> _DATA SUPPLIED_:
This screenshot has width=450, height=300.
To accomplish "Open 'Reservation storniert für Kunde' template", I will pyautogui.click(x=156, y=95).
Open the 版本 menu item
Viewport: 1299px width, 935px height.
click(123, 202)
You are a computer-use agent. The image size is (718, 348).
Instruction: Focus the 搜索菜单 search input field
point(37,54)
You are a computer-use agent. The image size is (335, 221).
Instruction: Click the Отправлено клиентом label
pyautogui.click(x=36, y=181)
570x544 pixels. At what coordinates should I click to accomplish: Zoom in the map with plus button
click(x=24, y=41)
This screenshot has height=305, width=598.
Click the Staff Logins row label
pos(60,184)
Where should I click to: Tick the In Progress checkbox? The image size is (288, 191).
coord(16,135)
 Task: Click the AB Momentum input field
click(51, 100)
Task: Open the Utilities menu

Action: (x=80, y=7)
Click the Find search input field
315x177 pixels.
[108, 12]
==
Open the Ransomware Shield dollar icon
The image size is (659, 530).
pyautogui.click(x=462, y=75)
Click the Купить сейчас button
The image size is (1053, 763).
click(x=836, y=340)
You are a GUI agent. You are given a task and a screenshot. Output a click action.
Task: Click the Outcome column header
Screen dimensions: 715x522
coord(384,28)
==
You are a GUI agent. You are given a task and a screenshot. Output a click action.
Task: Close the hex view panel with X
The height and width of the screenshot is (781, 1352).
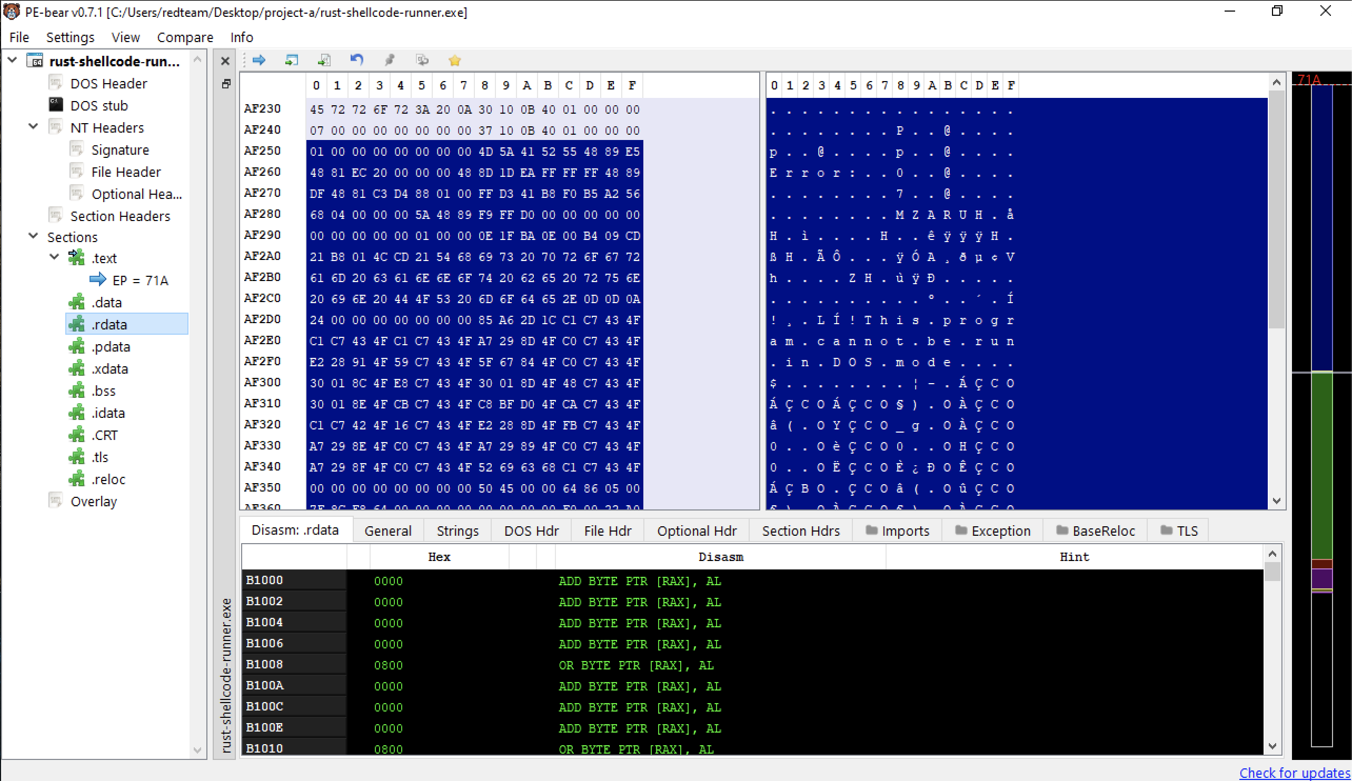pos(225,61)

> _REQUIREMENT_: List each line in the data above that contains the string "width".

> _WORKED SOLUTION_:
This screenshot has width=450, height=300.
Viewport: 1299px width, 935px height.
This screenshot has height=305, width=598.
The height and width of the screenshot is (781, 1352).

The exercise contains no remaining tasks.